Day 3 of the first week of waking up at 5am and I dragged myself out of bed for those bright eyed bushy tailed early morning yogis. Thank goodness they are bright eyed cause I’m not a morning person. Why did I take these offers? I really don’t know and am riding this wave. On monday I was psyching myself out to see if I would survive this week without napping. “Your body will adjust,” people tell me. Oooooook, I say, I will trust. Well today came and I crashed after lunch. After the nap, I woke up and realized how much I was resisting. Why was I trying so hard to not take a nap? I dunno.. it’s one of those stupid things we do…. you know trying to be superman, superwoman all the time.

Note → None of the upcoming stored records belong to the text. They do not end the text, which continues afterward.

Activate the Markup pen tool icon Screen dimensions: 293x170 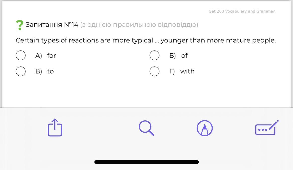click(205, 128)
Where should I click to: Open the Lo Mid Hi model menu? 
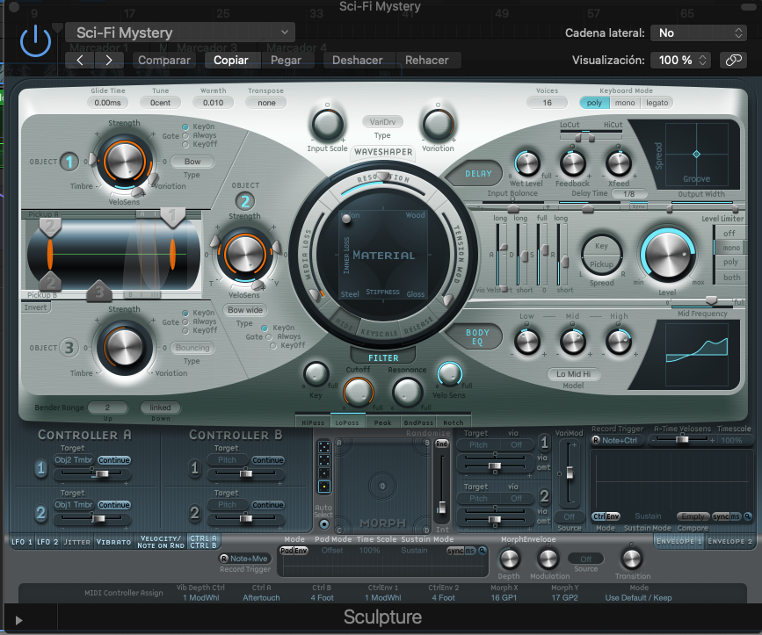(572, 373)
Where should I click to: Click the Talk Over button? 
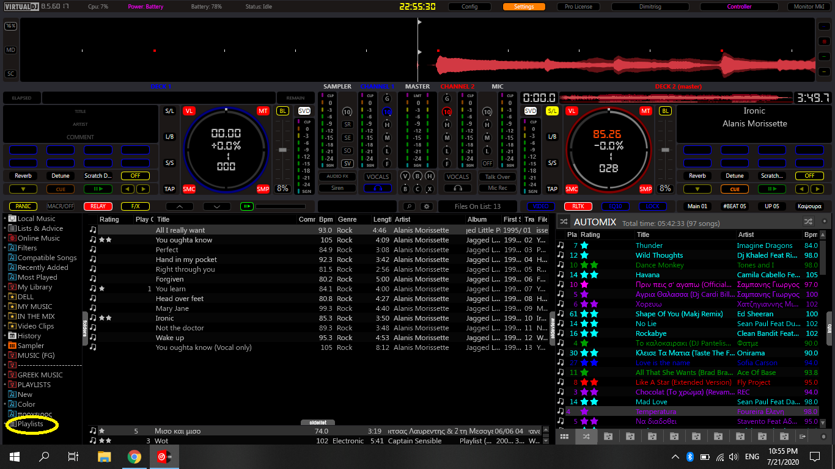(497, 176)
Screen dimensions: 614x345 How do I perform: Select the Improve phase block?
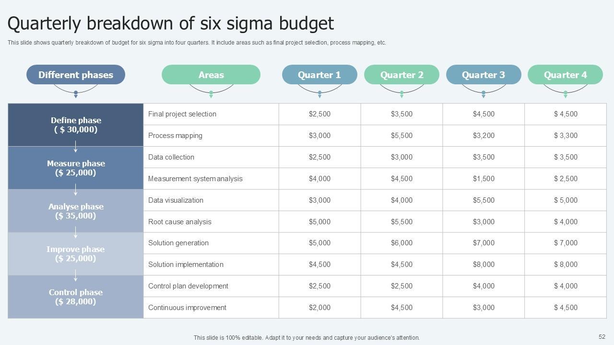(76, 254)
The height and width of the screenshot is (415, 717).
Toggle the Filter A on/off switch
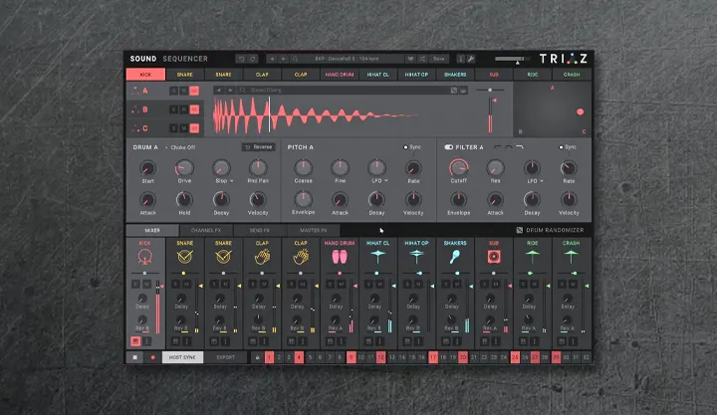(449, 146)
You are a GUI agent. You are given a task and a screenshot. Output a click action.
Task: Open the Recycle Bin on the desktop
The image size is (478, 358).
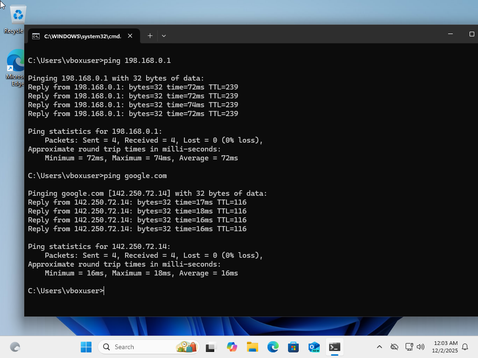(x=18, y=14)
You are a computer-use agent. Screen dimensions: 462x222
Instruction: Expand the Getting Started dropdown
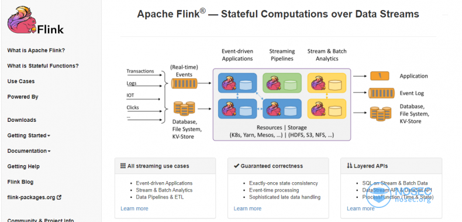pyautogui.click(x=29, y=135)
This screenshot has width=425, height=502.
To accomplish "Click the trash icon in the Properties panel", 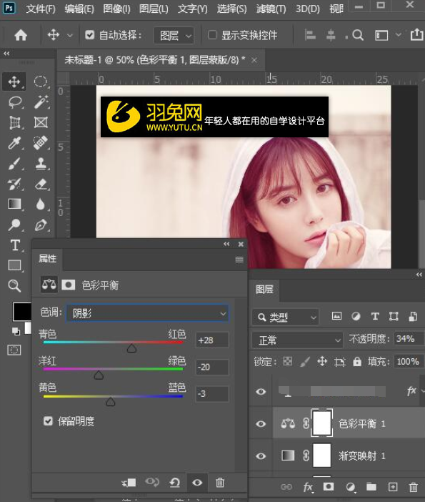I will tap(220, 482).
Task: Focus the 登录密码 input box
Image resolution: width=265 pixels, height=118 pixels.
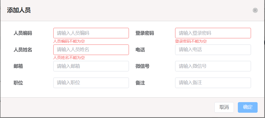Action: click(x=213, y=33)
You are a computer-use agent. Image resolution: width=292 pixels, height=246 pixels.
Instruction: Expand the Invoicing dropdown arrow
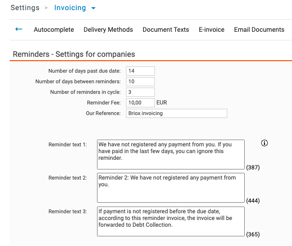[94, 8]
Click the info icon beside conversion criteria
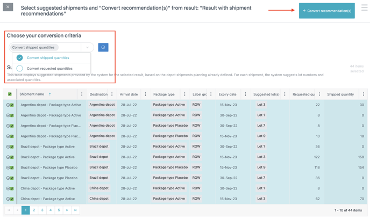This screenshot has height=219, width=370. click(x=103, y=47)
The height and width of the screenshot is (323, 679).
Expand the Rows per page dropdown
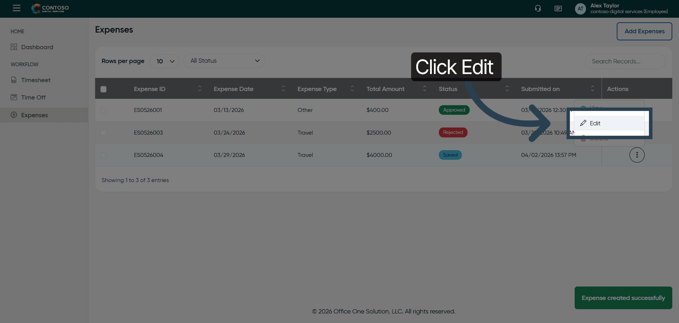(x=165, y=61)
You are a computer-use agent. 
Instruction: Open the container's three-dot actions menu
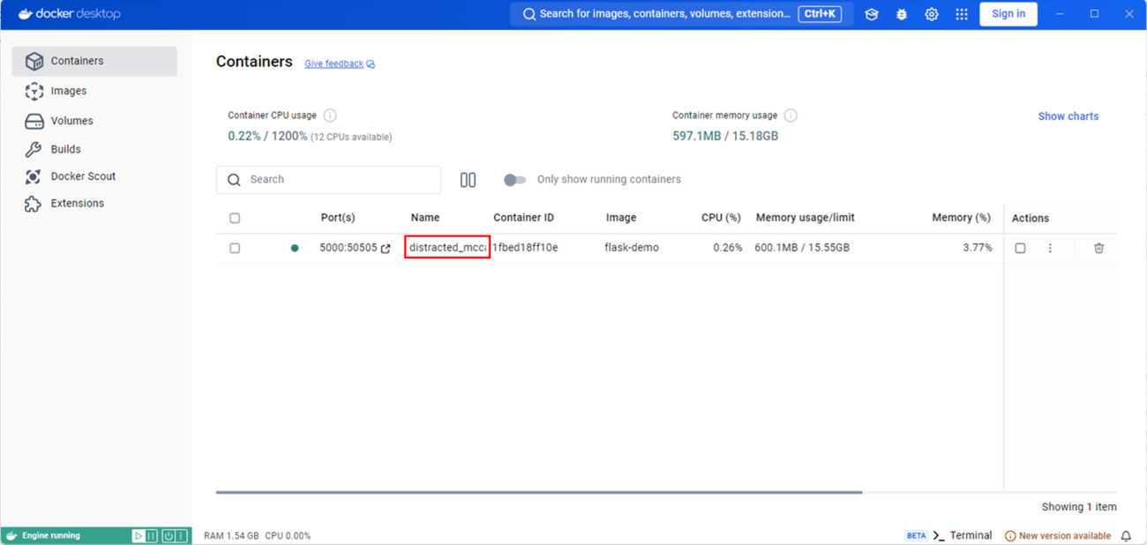[x=1050, y=248]
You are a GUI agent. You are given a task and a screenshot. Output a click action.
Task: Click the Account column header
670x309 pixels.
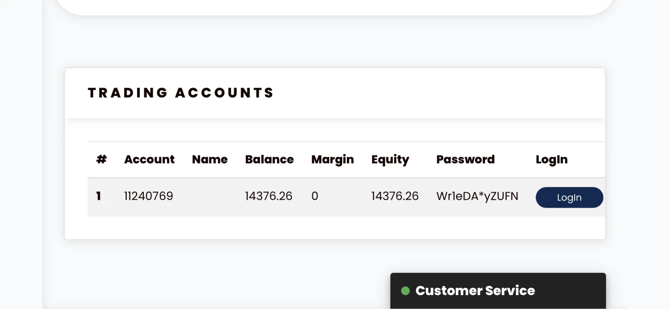coord(149,160)
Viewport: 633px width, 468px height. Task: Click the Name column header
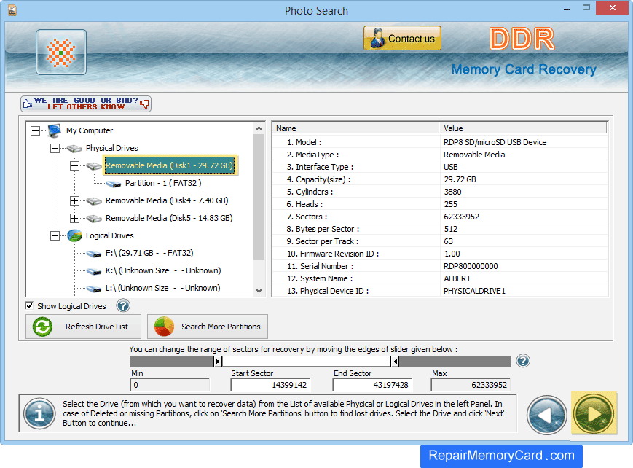pos(355,127)
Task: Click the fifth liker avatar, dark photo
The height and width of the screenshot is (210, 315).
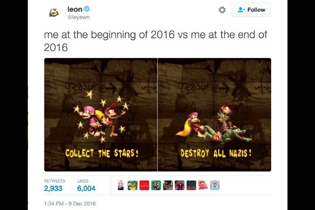Action: point(168,185)
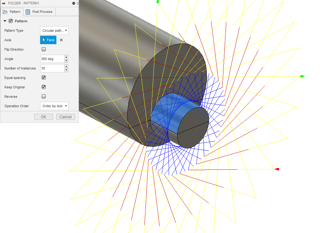Increase Number of instances with the up stepper

pyautogui.click(x=66, y=67)
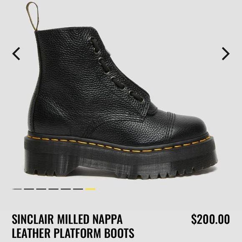The image size is (242, 242).
Task: Switch to the fourth carousel slide indicator
Action: click(x=53, y=189)
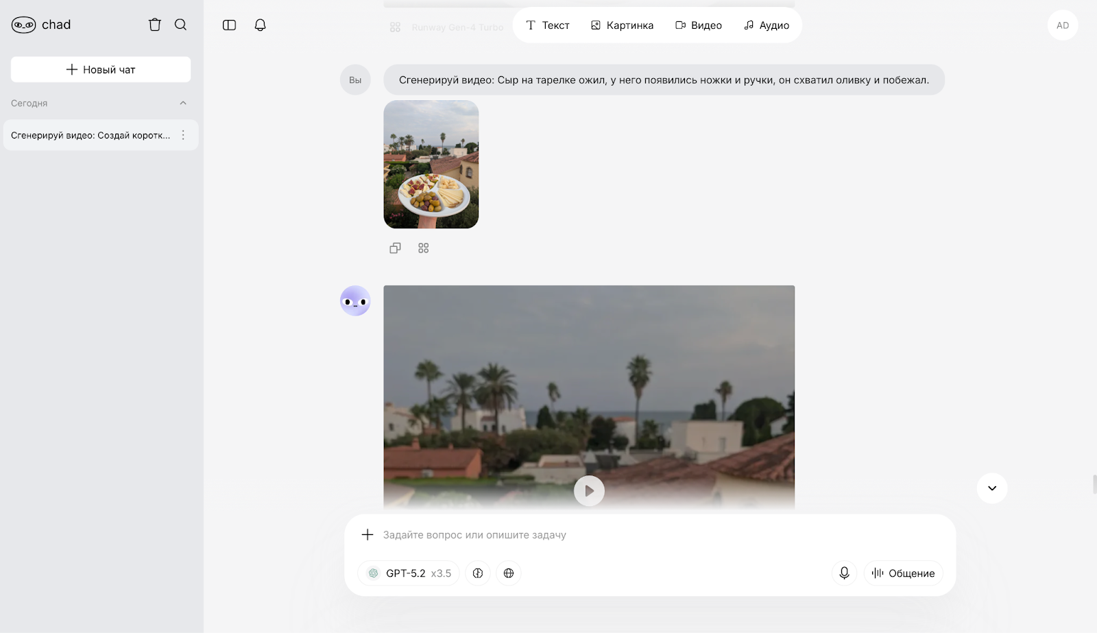Click the grid icon below the food image

coord(423,248)
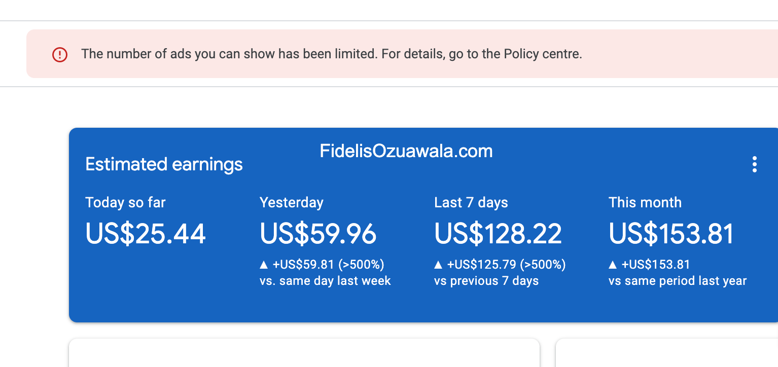Click the US$128.22 last 7 days amount

point(498,234)
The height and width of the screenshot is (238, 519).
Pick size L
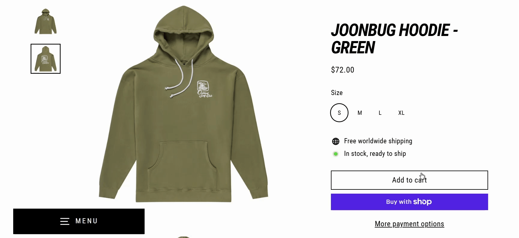[380, 113]
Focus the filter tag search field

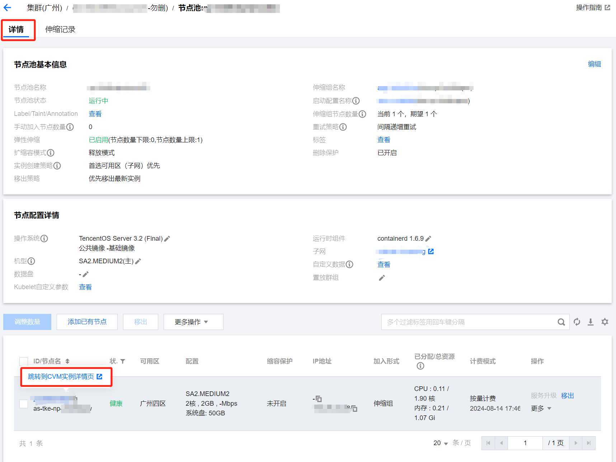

It all relates back to my mat so well for me. Since I’ve been sampling other classes, I’ve missed my home practice and I have been challenging myself extra this past week to get back into my groove. I pushed thru my asana practice until the end because I missed the sequence. I missed the sweat. I missed the rhythm of flow but most of all I really missed the strength of child’s pose. I didn’t hear her call… until I crashed.
Sometimes we need to literally fall on our face in order to wake up. Taking a nap was not a sign of weakness after all. Just like child’s pose is a pose of strength, a 30 minute nap was what I needed to re-energize.
This is the lesson the Universe had in store for me when she gave me 5am’s 5 days a week. I am grateful!